Fungal microbiota signatures anticipate neoadjuvant immunochemotherapy outcomes in esophageal cancer.

Background: Predicting neoadjuvant immunochemotherapy (NICT) response remains a critical challenge in esophageal squamous cell carcinoma (ESCC) management. While the gut bacteriome's role in immunotherapy has been established, the mycobiome's predictive potential remains largely unexplored. This study investigated whether gut fungal signatures could serve as reliable biomarkers for NICT response prediction in patients with ESCC.

Methods: We performed internal transcribed spacer 2 sequencing on 155 fecal samples from 68 patients with ESCC (pre-NICT and post-NICT) and 19 healthy controls. Patients were stratified by tumor regression grade scores. We analyzed mycobiome-immune marker correlations and developed multilayer perceptron (MLP) models using Boruta feature selection. Performance was validated in 37 independent pretreatment patients. Functional causality was confirmed using Candida_boidinii in syngeneic mouse experiments with anti-programmed cell death protein-1 (PD-1) therapy.

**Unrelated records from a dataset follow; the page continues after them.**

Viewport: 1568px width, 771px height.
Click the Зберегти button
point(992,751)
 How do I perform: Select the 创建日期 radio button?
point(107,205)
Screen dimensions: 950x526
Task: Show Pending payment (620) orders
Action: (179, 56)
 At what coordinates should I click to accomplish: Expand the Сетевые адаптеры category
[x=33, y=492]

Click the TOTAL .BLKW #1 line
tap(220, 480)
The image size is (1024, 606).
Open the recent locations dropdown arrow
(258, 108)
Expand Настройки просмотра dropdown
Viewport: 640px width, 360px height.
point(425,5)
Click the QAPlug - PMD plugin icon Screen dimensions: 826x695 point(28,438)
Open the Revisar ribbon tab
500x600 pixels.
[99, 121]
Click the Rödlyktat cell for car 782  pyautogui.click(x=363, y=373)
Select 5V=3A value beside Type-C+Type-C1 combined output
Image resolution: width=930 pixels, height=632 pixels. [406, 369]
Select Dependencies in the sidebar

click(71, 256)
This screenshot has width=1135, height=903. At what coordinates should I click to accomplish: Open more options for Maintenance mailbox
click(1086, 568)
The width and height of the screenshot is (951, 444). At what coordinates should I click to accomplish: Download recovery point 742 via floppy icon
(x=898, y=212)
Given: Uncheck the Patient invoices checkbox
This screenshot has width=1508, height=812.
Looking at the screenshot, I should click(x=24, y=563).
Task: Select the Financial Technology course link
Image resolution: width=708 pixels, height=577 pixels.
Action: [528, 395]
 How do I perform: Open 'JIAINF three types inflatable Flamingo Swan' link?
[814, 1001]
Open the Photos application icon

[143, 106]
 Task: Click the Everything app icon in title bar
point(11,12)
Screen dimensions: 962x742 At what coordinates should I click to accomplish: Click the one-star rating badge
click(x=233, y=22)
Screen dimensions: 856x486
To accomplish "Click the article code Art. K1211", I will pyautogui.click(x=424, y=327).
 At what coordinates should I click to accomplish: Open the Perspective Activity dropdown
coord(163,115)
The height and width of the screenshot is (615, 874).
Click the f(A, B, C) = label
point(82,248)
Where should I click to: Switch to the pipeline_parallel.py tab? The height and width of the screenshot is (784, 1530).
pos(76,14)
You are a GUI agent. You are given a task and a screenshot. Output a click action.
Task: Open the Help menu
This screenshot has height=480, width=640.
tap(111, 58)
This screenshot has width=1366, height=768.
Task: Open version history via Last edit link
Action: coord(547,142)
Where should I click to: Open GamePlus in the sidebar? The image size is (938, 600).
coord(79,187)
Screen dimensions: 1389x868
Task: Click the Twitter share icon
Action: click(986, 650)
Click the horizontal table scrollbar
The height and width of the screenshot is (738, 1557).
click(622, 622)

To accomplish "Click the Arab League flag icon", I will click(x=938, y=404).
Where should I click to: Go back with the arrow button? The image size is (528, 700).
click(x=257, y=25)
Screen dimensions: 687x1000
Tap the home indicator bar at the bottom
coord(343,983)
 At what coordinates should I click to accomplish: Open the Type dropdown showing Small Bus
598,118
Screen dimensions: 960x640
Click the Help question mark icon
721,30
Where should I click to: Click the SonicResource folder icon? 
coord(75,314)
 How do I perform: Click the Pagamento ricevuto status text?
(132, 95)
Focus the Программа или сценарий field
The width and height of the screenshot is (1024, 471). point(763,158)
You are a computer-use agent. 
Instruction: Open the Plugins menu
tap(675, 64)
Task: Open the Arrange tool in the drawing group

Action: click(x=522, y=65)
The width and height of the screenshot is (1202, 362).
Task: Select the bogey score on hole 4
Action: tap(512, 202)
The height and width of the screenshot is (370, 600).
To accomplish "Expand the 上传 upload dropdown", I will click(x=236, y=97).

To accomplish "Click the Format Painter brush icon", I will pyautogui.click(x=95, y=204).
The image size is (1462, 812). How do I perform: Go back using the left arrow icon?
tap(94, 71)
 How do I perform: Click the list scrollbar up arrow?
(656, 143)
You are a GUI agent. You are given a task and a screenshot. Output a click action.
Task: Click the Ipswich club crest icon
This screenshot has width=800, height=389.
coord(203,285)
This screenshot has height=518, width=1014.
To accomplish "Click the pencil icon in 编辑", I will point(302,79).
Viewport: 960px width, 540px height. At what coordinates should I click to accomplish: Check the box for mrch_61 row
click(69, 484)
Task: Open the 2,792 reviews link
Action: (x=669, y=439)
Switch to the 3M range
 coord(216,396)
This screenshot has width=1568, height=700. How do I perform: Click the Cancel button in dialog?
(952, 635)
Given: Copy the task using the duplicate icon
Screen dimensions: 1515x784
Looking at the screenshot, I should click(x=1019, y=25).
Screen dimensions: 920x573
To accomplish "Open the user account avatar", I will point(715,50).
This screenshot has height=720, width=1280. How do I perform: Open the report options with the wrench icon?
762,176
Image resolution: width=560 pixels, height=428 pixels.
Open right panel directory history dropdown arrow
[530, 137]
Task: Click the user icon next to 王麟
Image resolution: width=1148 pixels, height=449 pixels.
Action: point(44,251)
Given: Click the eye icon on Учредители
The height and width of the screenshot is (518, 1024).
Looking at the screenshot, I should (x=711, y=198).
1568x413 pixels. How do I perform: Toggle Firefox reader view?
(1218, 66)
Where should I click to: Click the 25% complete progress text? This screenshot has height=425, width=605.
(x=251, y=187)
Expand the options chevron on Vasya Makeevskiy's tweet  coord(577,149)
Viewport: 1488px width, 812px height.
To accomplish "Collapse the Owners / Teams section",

Results: Patients with ESCC exhibited significant mycobiome dysbiosis compared with healthy controls, characterized by reduced alpha diversity and enrichment of pathogenic fungi including s_Rhodotorula_minuta, s_Actinomucor_elegans, and s_Candida_zeylanoides. Baseline mycobiome profiles distinguished treatment responders from non-responders before therapy initiation. Responders demonstrated higher fungal diversity, more stable co-occurrence networks, and enrichment of beneficial taxa (s_Candida_boidinii, g_Meyerozyma, s_Meyerozyma_guilliermondii, s_Trichosporon_dermatis) that correlated with Th1-polarized immunity and elevated cytotoxic markers (interferon-γ, interleukin (IL)-12p70, IL-2). Non-responders harbored immunosuppressive fungi (s_Candida_albicans, s_Candida_parapsilosis, s_Candida_glabrata, g_Saccharomyces) associated with Th2 skewing and regulatory cytokines (IL-4, IL-10, IL-13). Functional analysis revealed responders exhibited enhanced catabolic pathways and phospholipase activities, while non-responders showed upregulated nucleotide biosynthesis. The MLP model achieved robust discriminative performance (genus-level: training area under the receiver operating characteristic curve (AUC) 98.0%, test AUC 82.9%; species-level: training AUC 87.1%, test AUC 87.4%). Candida_boidinii administration enhanced anti-PD-1 efficacy in mice, validating predicted metabolomic and immune changes.

Conclusions: Baseline gut mycobiome signatures predict NICT response in ESCC with high accuracy. Experimental validation confirms functional causality, enabling precision medicine approaches for patient stratification and identifying therapeutic targets.